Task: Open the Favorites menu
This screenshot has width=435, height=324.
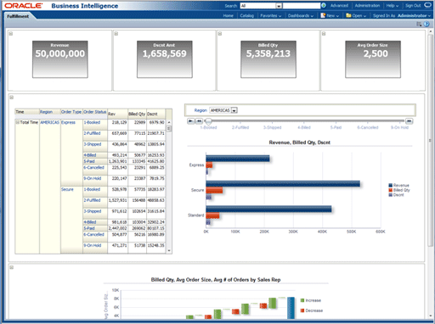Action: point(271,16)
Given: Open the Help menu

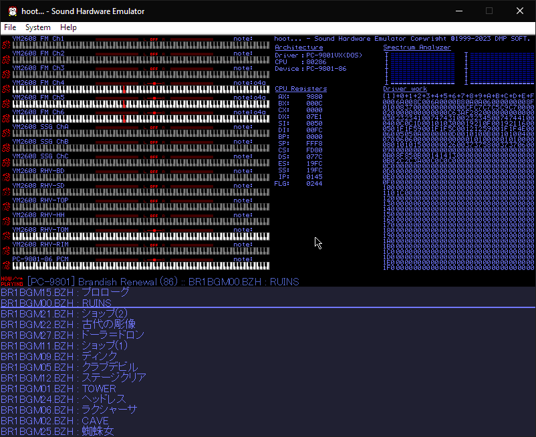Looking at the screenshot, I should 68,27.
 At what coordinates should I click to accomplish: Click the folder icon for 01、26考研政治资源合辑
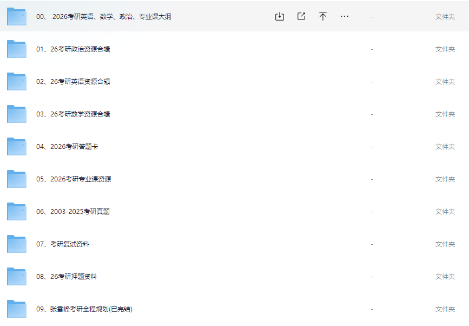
-*-
• Activity
Could you reproduce the data above exactly, without its pictures?

• Your solution
Task: Open the Favorites menu
This screenshot has width=435, height=324.
Action: point(271,16)
Given: Open the Help menu

Looking at the screenshot, I should 68,27.
 At what coordinates should I click to accomplish: Click the folder icon for 01、26考研政治资源合辑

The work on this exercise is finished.